10 Resume Mistakes That Are Costing You Interviews (And How to Fix Them)
76% of resumes are eliminated because of simple, completely fixable mistakes. If you're applying to jobs and not hearing back, there's a good chance your resume has at least one of these problems. Here's how to identify and fix all of them.
May 2026 · 6 min read
Using a generic resume for every application
The Problem
Sending the same resume to 50 different jobs is one of the biggest mistakes job seekers make. ATS systems rank you against the specific keywords in each job description. A generic resume matches few of them.
The Fix
Tailor your resume for every application. At minimum, adjust your headline and bullet points to reflect the language in the job description. It takes 10 extra minutes and dramatically increases your ATS score.
Writing job duties instead of achievements
The Problem
'Responsible for managing social media accounts' tells a recruiter nothing. Everyone with that job managed social media. What you actually accomplished is what matters.
The Fix
Rewrite every bullet as an achievement: Action verb + what you did + measurable result. 'Grew Instagram following by 140% in 6 months through daily posting strategy and engagement campaigns.'
Using an ATS-unfriendly template
The Problem
Beautiful multi-column templates with tables, text boxes, and icons look great to humans but confuse ATS parsers. The system may scramble your information or miss it entirely, tanking your ranking.
The Fix
Use a clean, single-column template with standard section headings. Avoid Canva resumes for job applications — most are ATS disasters despite looking polished.
Typos and grammatical errors
The Problem
76% of hiring managers eliminate candidates for even one or two typos. It signals carelessness — which is particularly damaging for any role requiring attention to detail.
The Fix
Read your resume backwards (forces you to read each word). Then paste it into Grammarly. Then have someone else read it. Never submit a resume you've only proofread yourself.
Resume is too long (or too short)
The Problem
A 4-page resume for a mid-level candidate suggests poor communication skills. A half-page resume for a 10-year career signals a lack of substance.
The Fix
One page for under 10 years of experience. Two pages maximum for senior roles. Cut roles older than 15 years unless directly relevant. Every line must earn its place.
Missing keywords from the job description
The Problem
ATS systems scan for exact keyword matches. If the job description says 'stakeholder management' and your resume says 'working with stakeholders', you may score lower or fail the filter entirely.
The Fix
Read the job description carefully and mirror its language. If it says 'Python', say 'Python' — not 'scripting language'. If it says 'cross-functional collaboration', use that exact phrase.
Putting contact information in a header or footer
The Problem
Many ATS systems skip headers and footers entirely.

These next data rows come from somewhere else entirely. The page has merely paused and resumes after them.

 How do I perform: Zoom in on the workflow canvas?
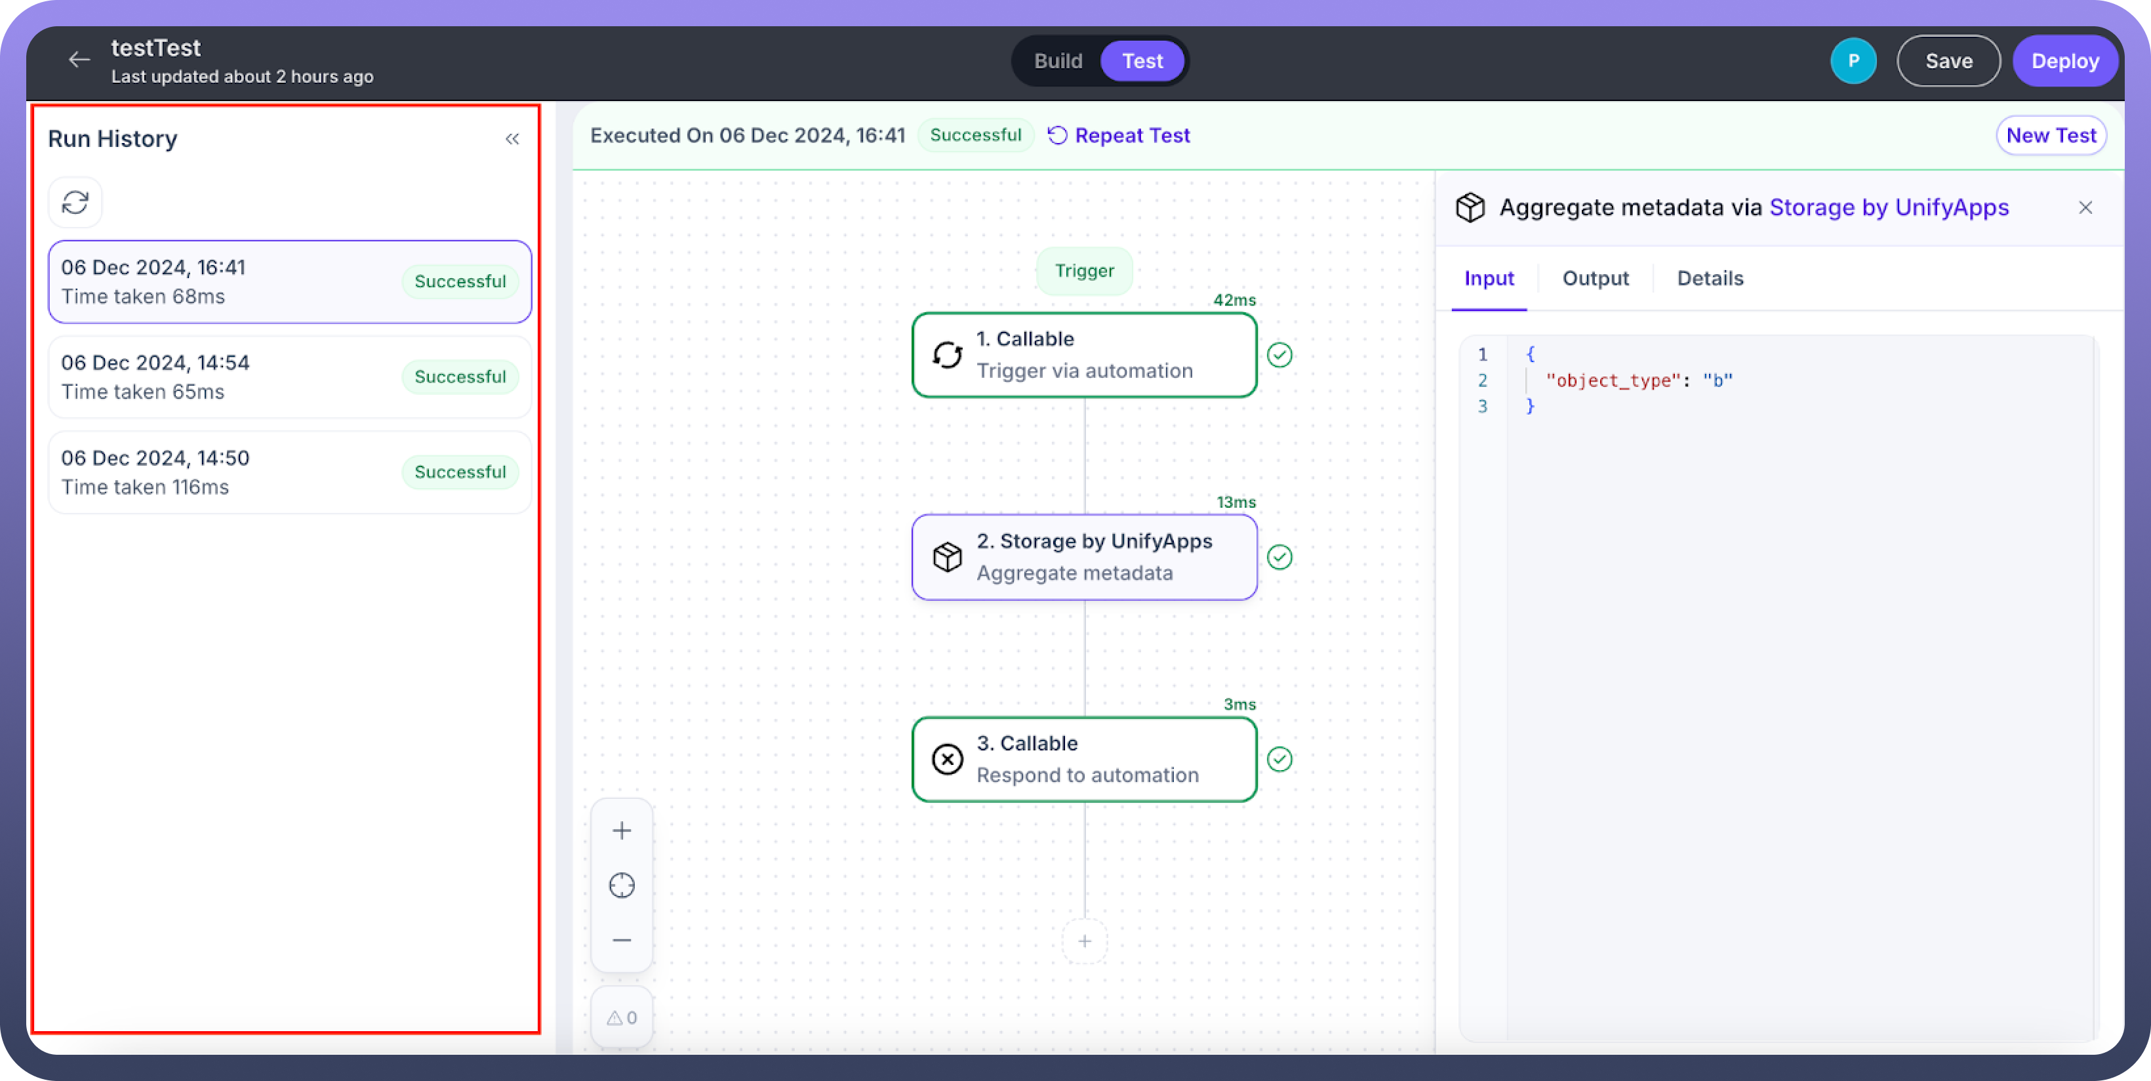point(621,830)
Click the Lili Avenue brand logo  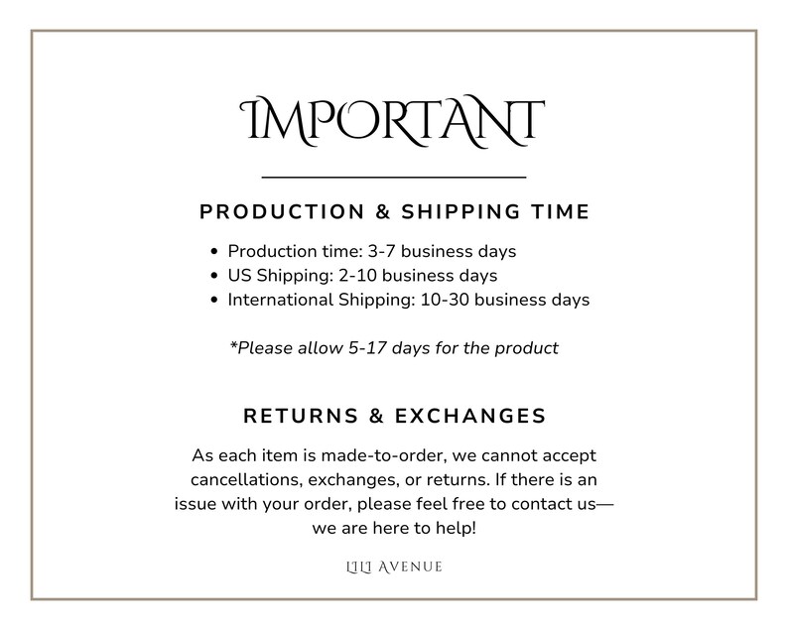[x=394, y=567]
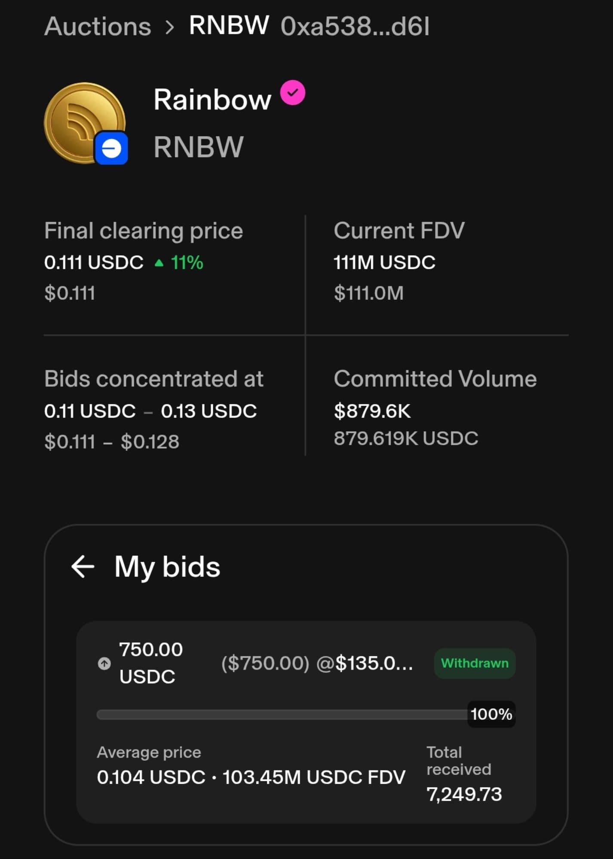
Task: Go back to the Auctions page via breadcrumb
Action: pyautogui.click(x=98, y=27)
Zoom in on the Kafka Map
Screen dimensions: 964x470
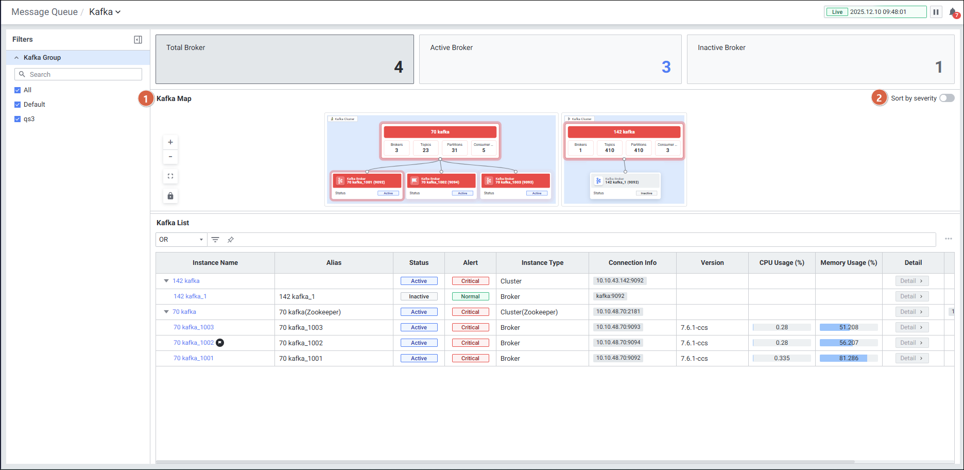pos(170,142)
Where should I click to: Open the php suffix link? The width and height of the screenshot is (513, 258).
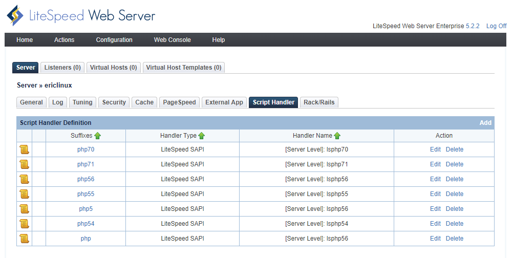point(86,239)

Your phone number and email may never be parsed, making it impossible for the employer to contact you even if you rank well.
The Fix
Place all contact information in the main body of your resume — name, email, phone, LinkedIn, and location in the first section, not in document headers.
Vague or buzzword-heavy summaries
The Problem
'Results-driven professional with a passion for excellence' — every recruiter has read this a thousand times. It says nothing and wastes prime real estate at the top of your resume.
The Fix
Write a 2–3 sentence summary that states your role, years of experience, and one or two specific, quantifiable achievements. Make it specific enough that it could only be about you.
Inconsistent formatting
The Problem
Mixing date formats (Jan 2024 vs 01/2024), inconsistent use of bold, or varying bullet styles make your resume look unprofessional and harder to skim.
The Fix
Pick one format for everything and apply it consistently. Dates should all match. Bullets should all be the same style. Spacing between sections should be uniform.
No skills section (or a skills section that's too generic)
The Problem
ATS systems often scan specifically for a Skills section. If you don't have one, or if it just says 'Microsoft Office, Communication, Teamwork', you're missing an easy keyword opportunity.
The Fix
Create a dedicated Skills section with specific, relevant hard skills: programming languages, tools, platforms, methodologies, certifications. Soft skills belong in your bullet points, demonstrated through examples.
Quick self-audit checklist
Is my resume tailored to this specific job?
Does every bullet point show an achievement, not just a duty?
Is my template ATS-friendly (single column, no tables)?
Have I proofread for typos at least twice?
Is my resume 1–2 pages maximum?
Have I included keywords from the job description?
Is my contact info in the body of the document (not in a header)?
Is my summary specific and free of buzzwords?
Is my formatting consistent throughout?
Do I have a dedicated skills section with specific hard skills?